Sunday, October 7, 2018

Safe Operations For High Volume PostgreSQL

Add a new column (safe)

In general, adding a new column is a safe operation that doesn't lock the table. However, there are cases where certain options of the command lock the table. These cases are quite common when working on an evolving product.

Add a new column with a non-nullable constraint / default value (unsafe)

This requires each row of the table to be updated so the default column value can be stored. The entire table is locked during this operation, depending on the size of table, it can take a while and everything else comes to a halt. The solution is to add the new nullable column without a default value, backfill the desired value in batches, then add the non-nullable constraint / default value with an alter statement.

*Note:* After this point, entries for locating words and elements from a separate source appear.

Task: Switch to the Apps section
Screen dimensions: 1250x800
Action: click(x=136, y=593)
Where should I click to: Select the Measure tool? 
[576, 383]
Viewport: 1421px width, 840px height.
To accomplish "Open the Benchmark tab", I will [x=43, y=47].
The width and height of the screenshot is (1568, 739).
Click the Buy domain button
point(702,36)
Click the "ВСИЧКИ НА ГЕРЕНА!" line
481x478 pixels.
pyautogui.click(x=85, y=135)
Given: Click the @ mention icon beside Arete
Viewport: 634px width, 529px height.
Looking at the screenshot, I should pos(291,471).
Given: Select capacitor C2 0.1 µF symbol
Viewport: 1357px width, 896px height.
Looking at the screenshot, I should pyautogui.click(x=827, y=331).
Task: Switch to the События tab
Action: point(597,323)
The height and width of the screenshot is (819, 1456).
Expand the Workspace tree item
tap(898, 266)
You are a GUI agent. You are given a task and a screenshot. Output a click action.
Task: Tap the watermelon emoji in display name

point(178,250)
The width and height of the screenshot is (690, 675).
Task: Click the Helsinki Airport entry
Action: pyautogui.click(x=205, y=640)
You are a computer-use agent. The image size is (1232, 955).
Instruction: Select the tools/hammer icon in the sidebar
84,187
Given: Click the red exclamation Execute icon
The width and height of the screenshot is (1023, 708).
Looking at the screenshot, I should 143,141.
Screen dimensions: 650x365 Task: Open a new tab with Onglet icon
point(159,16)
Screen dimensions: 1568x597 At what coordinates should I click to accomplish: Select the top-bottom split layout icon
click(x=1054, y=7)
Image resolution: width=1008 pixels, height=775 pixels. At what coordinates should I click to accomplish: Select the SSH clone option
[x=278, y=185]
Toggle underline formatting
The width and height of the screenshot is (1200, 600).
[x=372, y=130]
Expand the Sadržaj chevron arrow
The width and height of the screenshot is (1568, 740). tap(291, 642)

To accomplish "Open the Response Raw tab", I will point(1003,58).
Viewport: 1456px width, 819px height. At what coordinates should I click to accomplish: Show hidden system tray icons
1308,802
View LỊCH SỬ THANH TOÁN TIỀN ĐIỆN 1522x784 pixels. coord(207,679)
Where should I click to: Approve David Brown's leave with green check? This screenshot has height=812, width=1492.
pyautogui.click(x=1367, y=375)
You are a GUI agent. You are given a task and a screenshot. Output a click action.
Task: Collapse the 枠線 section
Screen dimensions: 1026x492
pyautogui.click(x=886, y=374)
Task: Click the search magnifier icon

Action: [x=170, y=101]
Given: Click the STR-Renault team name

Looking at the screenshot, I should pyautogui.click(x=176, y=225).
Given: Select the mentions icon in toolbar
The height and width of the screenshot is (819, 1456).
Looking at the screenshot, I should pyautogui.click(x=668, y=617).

Add a default value to an existing column. If the column is nullable previously, the default value won't alter those existing null rows. If the column is non-nullable, all rows are guaranteed to store some value. Either way, the operation does not block table and safe to execute.

Change the type of a column. Strictly speaking, this operation locks the table and therefore unsafe. If the underlining datatype is not changed, like increasing the length of a varchar, then the table isn't locked. But if the change requires a rewrite/re-cast, each row of the table is to be updated and the table is locked for the same reason as adding a new column with default value. The solution is to add a new column, backfill the new column, and get rid of the old one.

One big good news is that from PostgreSQL 11, adding a new column with default value will be painless, as it should have been :)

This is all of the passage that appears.